The two remaining events, “Quick Curry” and “Sewing 101,” will take place on Nov. 4 in the Dittmann Center atrium and Nov. 11 in Crossroads, respectively. “Quick Curry” aims to teach students how to prepare an easy-yet-healthy meal. At “Sewing 101,” participants are encouraged to bring their sewing projects or worn-out clothes for repair.

The Ole Home and Garden Club is only one component of the Topics class, a 300-level course “organized around an interdisciplinary theme set each year by the instructor,” according to the course’s description on the Student Information System. Students in the course explore varying disciplines to create a body of work in response to the theme. For this year’s version, taught by Visiting Assistant Professor of Art Michon Weeks, the topic is “The Domestic Realm.”

“Michon came up with this [theme] through her own interest in the artwork of Fritz Haeg and his show at the Walker entitled ‘At Home in the City,'” said Kurt Schroeter ’14, one of 12 students taking the course. According to the Walker Art Center’s web site, the purpose of Haeg’s exhibit is to “encourage us to reimagine our everyday relationships to the land, the home, the city and each other.”

Similarly, Weeks’ theme “is an expansive topic that can relate to just about anything inside or outside the home,” Schroeter said.

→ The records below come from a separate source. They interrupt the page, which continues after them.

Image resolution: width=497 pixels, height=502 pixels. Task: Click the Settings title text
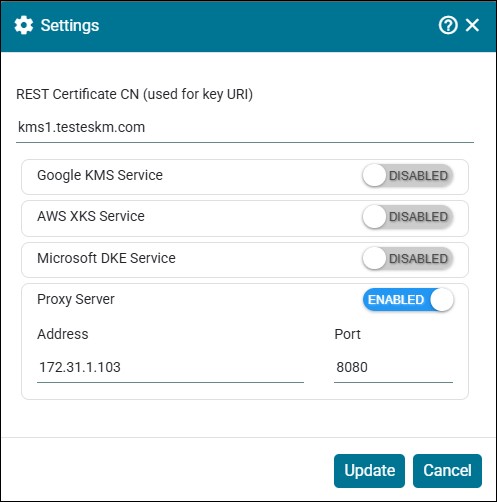coord(70,26)
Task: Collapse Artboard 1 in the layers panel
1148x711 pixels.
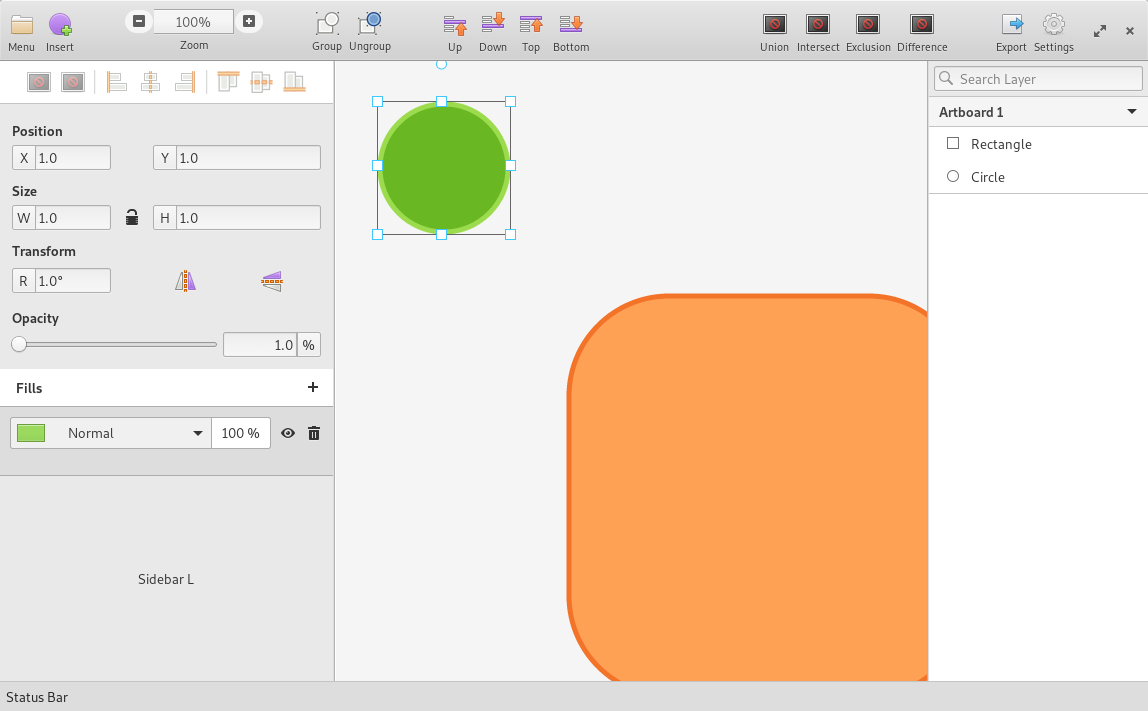Action: [x=1131, y=112]
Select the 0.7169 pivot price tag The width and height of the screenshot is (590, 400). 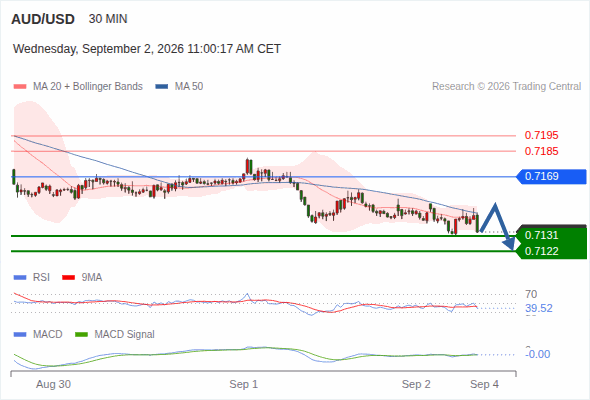pyautogui.click(x=551, y=176)
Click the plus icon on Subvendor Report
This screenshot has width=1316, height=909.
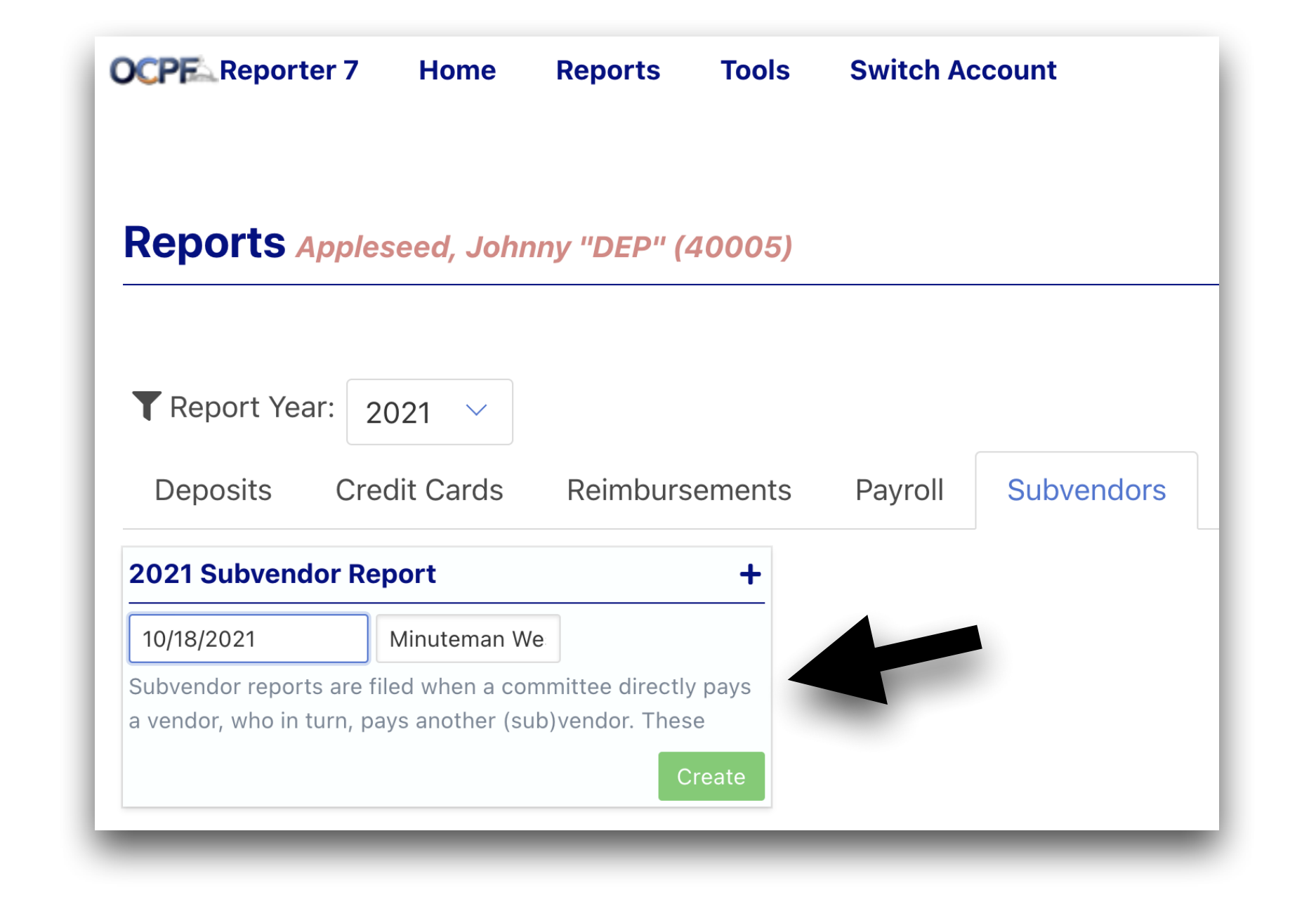[x=750, y=575]
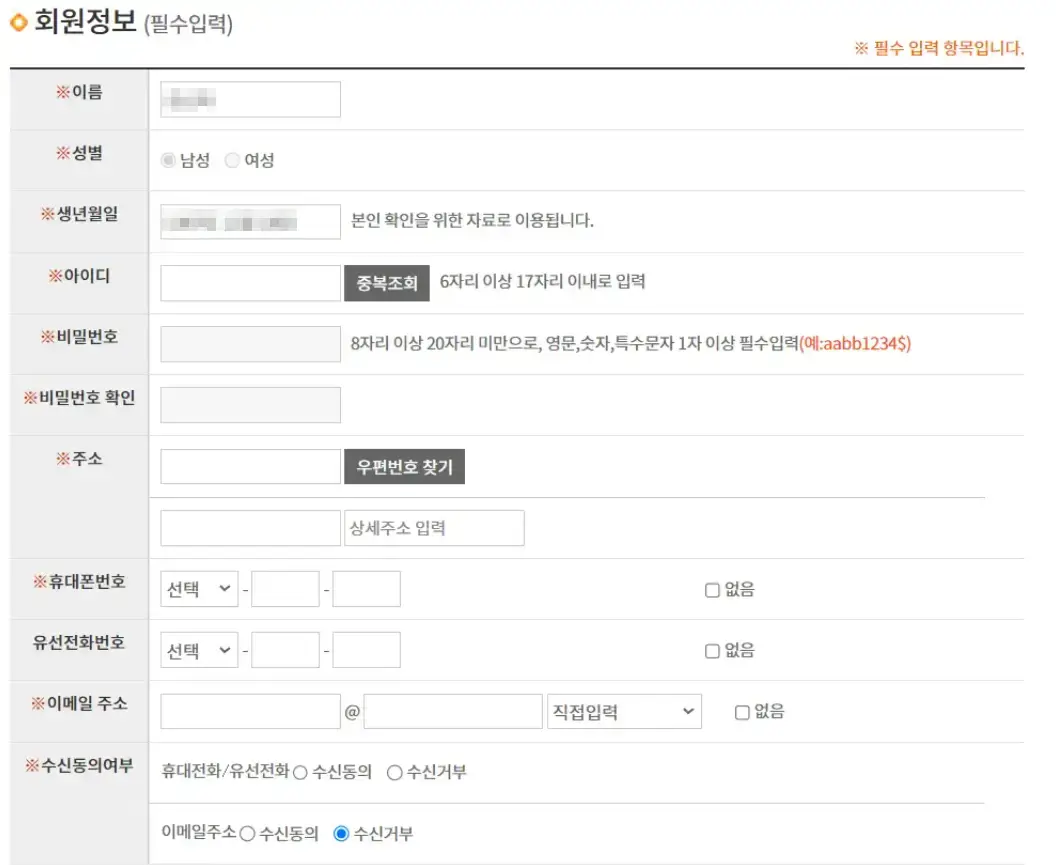Open the mobile phone prefix 선택 dropdown
1056x865 pixels.
[198, 589]
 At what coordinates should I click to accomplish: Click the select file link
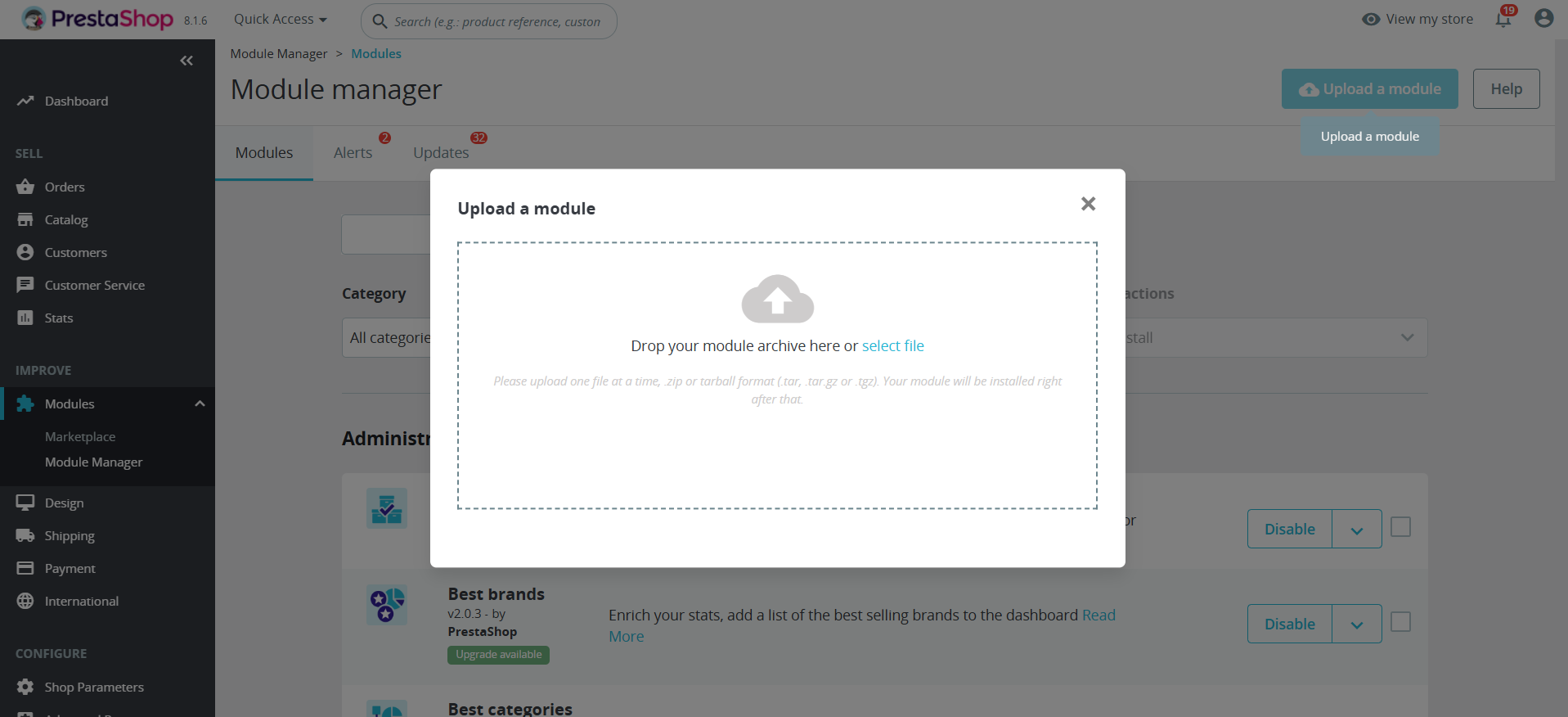[892, 346]
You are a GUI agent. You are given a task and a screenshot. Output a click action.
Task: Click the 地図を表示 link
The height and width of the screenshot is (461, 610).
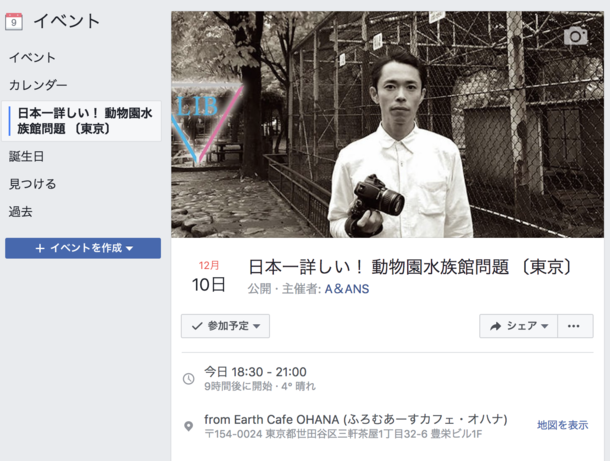pos(563,425)
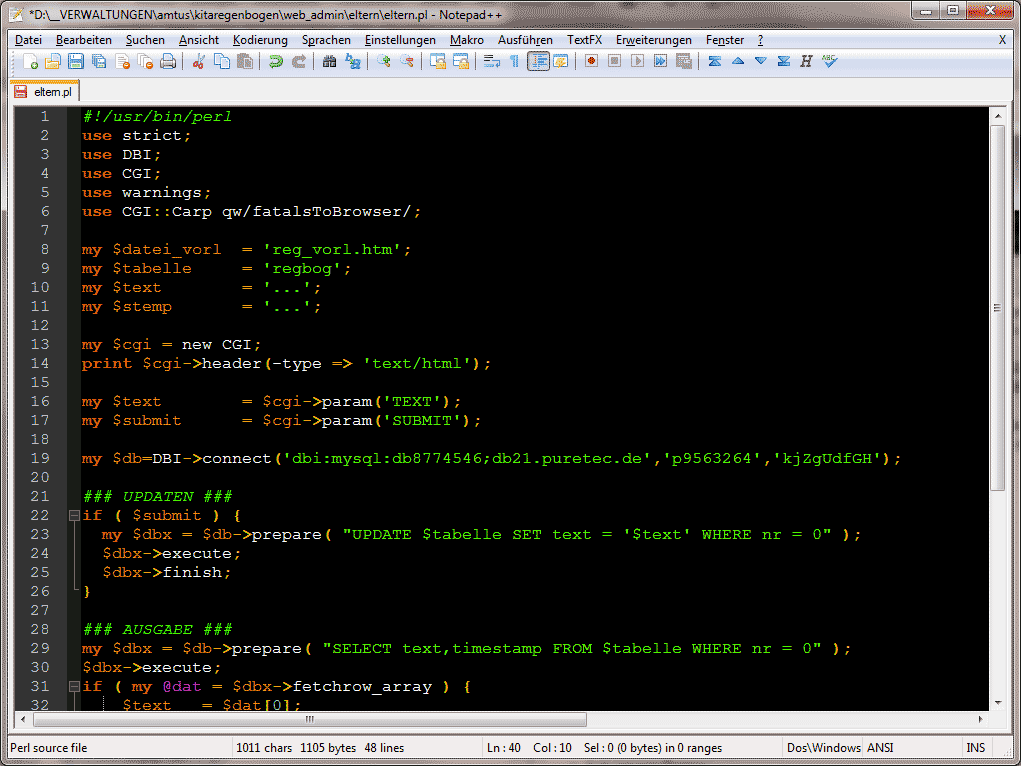Screen dimensions: 1021x766
Task: Collapse the fold marker at line 31
Action: tap(74, 687)

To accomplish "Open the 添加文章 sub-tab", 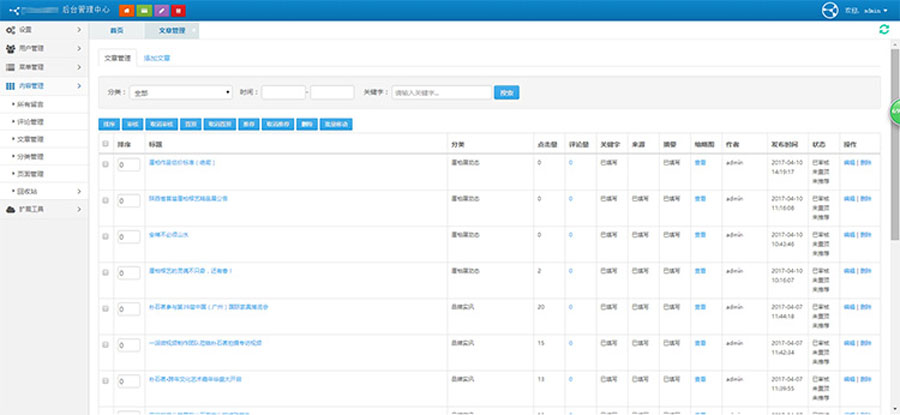I will point(156,59).
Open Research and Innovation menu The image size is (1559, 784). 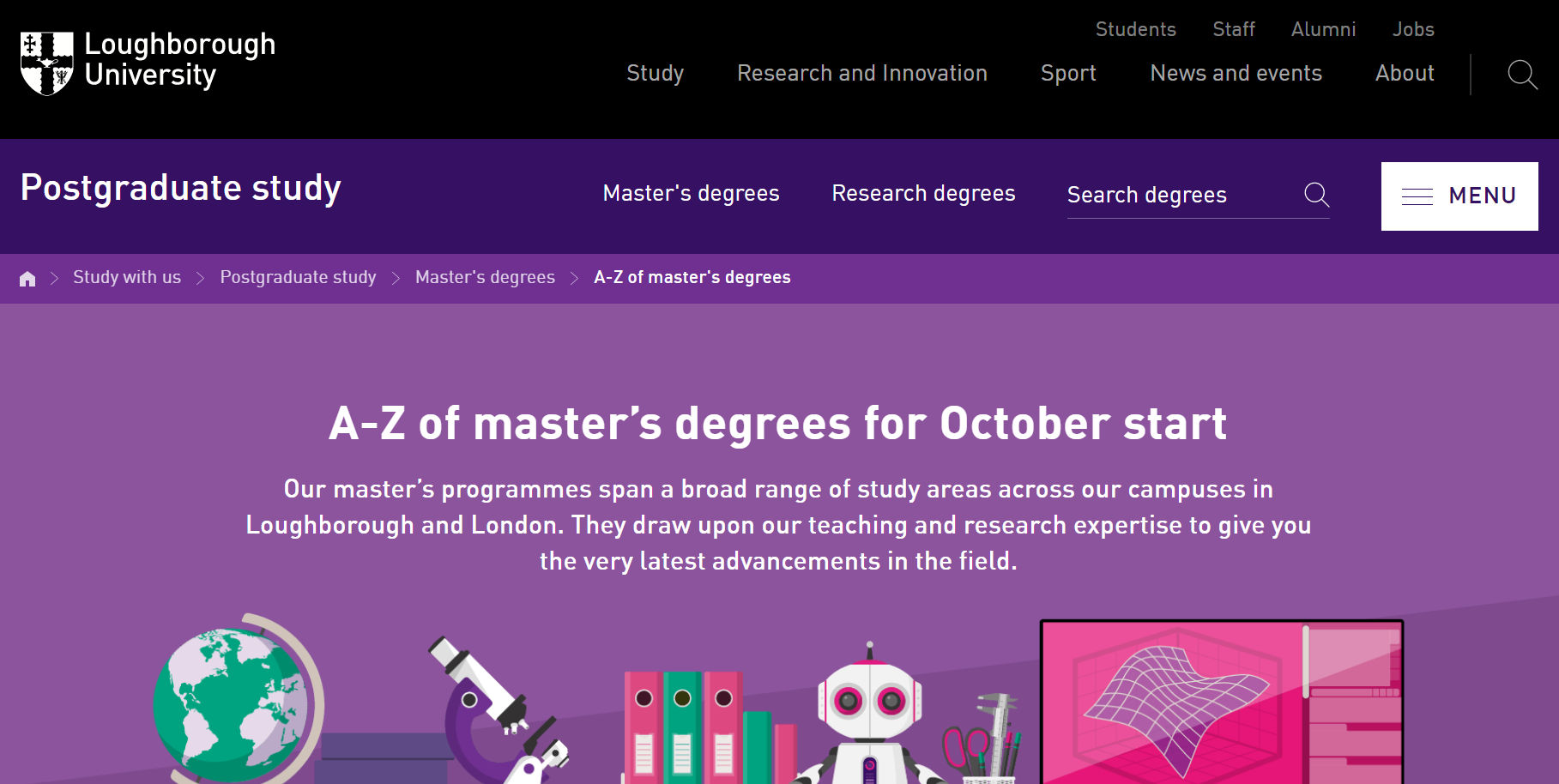pyautogui.click(x=861, y=74)
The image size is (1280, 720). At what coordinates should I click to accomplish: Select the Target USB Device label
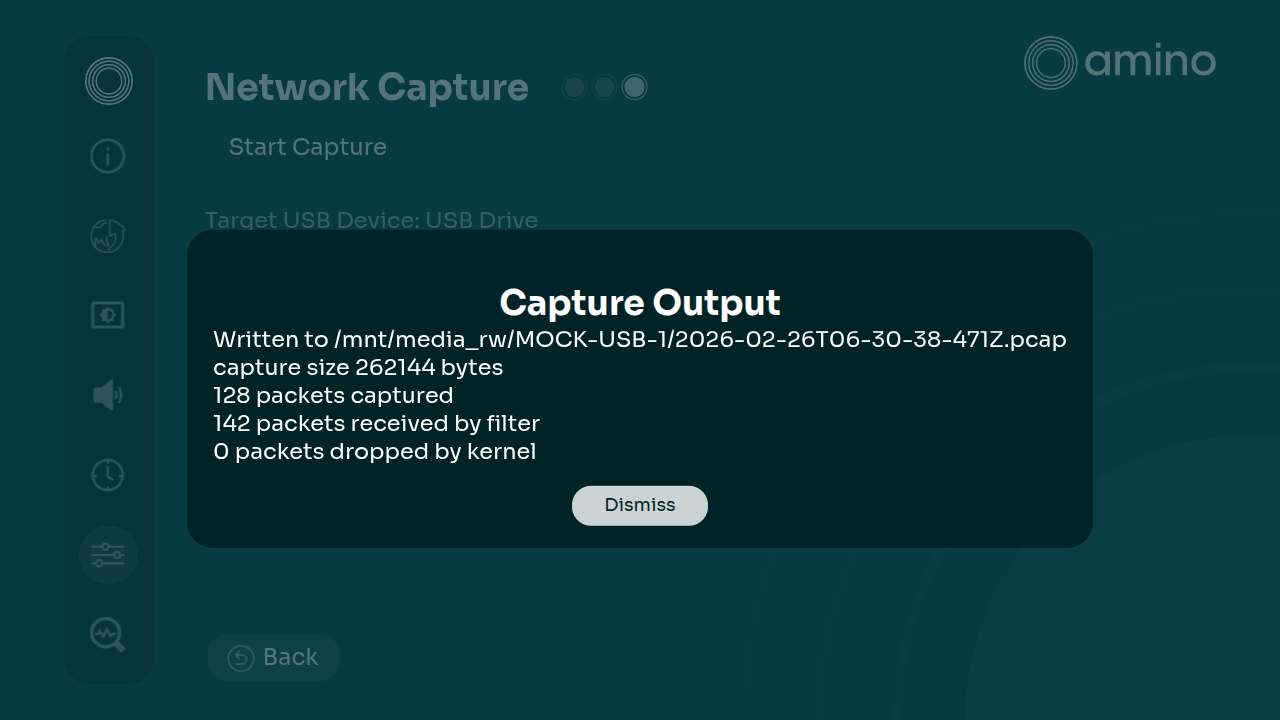point(371,220)
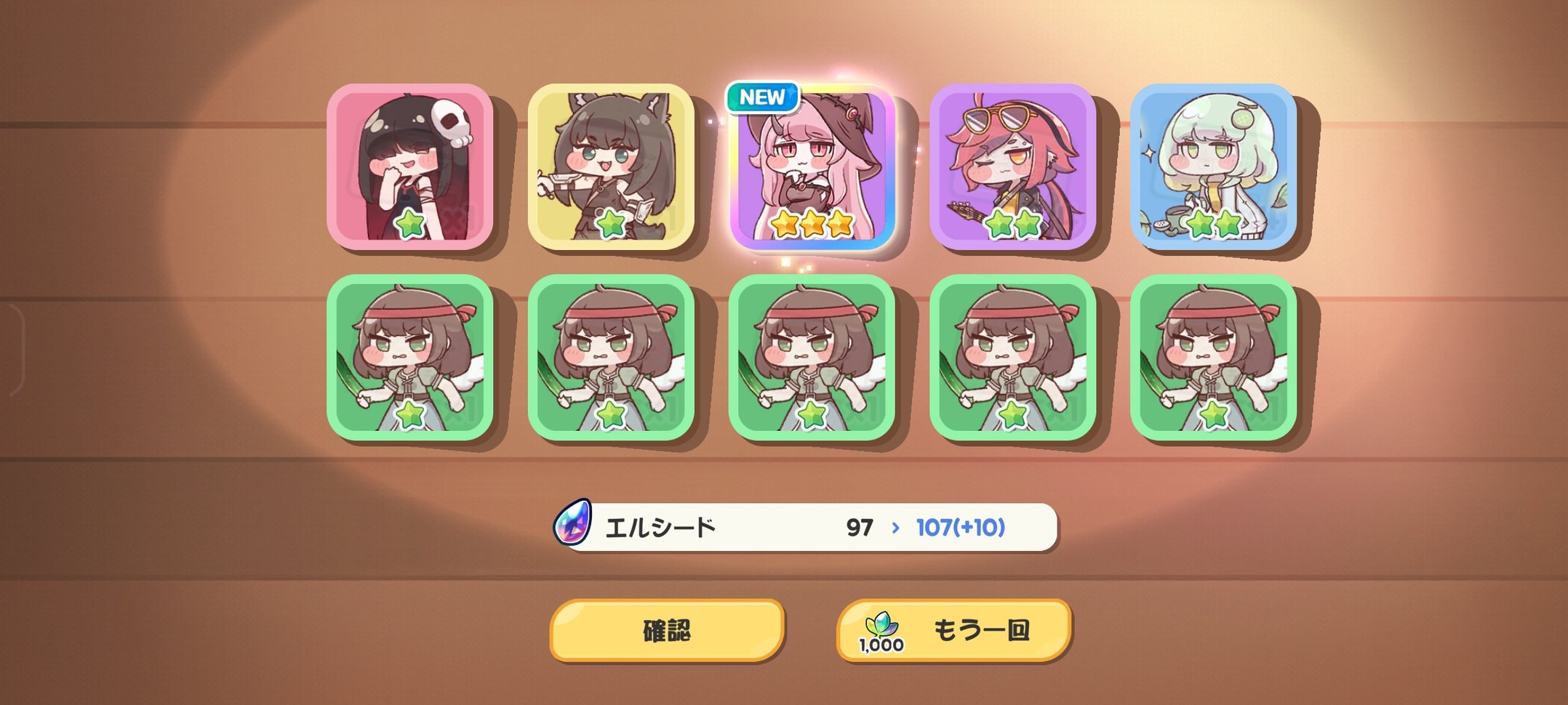This screenshot has width=1568, height=705.
Task: Select the middle red-headband girl card in the second row
Action: coord(812,357)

“Students in our class have interpreted ‘the domestic realm’ in many different ways,” said Madeleine Senko ’14, another student in the course. “The show of our work at the end of the semester promises to be very intriguing.”

“The idea behind [the Ole Home and Garden Club] is also very similar to Fritz Haeg’s work,” Senko said. “We wanted to hold small events where we could share domestic skills with our peers. We spent a long time brainstorming the different skills that we have and ones that we could share with the campus at large.”

“It’s a very practical sort of art that is practiced nearly every day by most everyone,” Schroeter said.

According to Senko, the Ole Home and Garden Club “connects to the idea of skills and craft as art” and teaches “the concept that everyday activities, both the pleasurable and the tiresome, have an element of skill and expression to them.”

“Someone who loves to cook may find extreme joy in preparing a beautiful meal for family and friends,” Senko said. “This is the same as the joy a potter or sculptor gains from creating beautiful wares for people to use and admire.”

Seen in this light, the Ole Home and Garden Club seeks to redefine the relationship between artistry and craftsmanship.

“I think that art has become so accessible and can be found everywhere we look, even in the home,” Senko said. “Now we are coming to the point where we must ask, why is this art? When is an object or activity no longer art? That line is becoming harder and harder to draw.”